Modulation of Cyclic Electron Flow and Light-Harvesting Antenna to Enhance Light Energy Utilization in Nannochloropsis oceanica

One of the major challenges the world has to face is the increasing population, which leads to higher energy and food demand. Meanwhile, in order to avoid fossil resource consumption and arable land exploitation from worsening further, a real energy transition is required. The usage of the microalgae represents a sustainable solution that can contribute to biomass and bioproducts production, thanks to microalgae’s growth rate, carbon capture capacity, and the lack of competition with food crops for arable land. However, microalgae’s potential is markedly reduced due to biomass yield under large-scale cultivation. Nannochloropsis oceanica is a microalga with promising industrial applications, but its large-scale productivity is constrained by sensitivity to light fluctuations and by inhomogeneous light distribution over the high-density culture.
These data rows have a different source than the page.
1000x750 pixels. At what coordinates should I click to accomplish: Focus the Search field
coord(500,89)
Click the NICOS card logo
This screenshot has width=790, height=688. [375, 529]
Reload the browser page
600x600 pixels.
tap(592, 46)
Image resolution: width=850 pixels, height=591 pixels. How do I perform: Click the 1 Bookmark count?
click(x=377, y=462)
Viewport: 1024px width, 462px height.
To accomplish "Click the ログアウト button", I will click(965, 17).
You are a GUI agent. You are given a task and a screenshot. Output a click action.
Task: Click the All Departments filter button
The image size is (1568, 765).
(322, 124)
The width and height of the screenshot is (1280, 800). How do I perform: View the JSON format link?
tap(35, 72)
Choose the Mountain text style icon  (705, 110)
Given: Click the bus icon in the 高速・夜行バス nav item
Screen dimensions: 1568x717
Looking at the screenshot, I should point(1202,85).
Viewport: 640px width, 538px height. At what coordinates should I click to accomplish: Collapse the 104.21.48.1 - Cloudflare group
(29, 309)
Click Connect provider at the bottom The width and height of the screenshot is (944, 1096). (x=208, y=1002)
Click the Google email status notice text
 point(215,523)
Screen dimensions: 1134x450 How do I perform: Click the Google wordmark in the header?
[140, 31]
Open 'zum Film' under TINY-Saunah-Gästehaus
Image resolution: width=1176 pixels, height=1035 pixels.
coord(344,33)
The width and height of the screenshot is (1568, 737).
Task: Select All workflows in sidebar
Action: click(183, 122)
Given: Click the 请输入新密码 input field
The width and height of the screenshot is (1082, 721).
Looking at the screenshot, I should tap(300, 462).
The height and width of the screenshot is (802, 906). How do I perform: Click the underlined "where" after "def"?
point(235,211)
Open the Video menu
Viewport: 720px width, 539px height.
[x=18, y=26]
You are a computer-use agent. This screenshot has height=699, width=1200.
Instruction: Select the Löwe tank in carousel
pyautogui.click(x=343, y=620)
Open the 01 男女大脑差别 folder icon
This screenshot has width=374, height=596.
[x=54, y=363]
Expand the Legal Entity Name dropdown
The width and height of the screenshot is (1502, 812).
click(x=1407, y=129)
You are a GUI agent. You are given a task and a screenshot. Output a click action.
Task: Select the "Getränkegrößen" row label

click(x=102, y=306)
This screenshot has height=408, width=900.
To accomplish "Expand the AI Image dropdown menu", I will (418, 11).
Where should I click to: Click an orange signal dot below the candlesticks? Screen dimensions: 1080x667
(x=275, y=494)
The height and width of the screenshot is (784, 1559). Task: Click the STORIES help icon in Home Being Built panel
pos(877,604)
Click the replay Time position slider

To solve these limitations, in this work it is proposed a biotechnological approach which targets two photoprotection mechanisms: the cyclic electron flow (CEF), which play a role in relieving the risk of over-reduction in the photosystem I (PSI) and the Non photochemical quenching (NPQ) mediated by xanthophyll cycle, which is responsible for the dissipation of excess of energy absorbed. In the first case, the aim was to verify the role of PGR5/PGRL1 driven CEF in N. oceanica to assess its impact on biomass productivity, by characterizing strains overexpressing or depleted of PGR5 and PGRL1. The second strategy involved the combination of two already validated approaches: the optimization of NPQ kinetics and the reduction of chlorophyll content. To combine the two, parental strains overexpressing the enzymes involved in the xanthophyll cycle. The latter were mutagenized via random mutagenesis with the aim of generating truncated light antennas (TLA) strains and improving the light distribution in photobioreactors.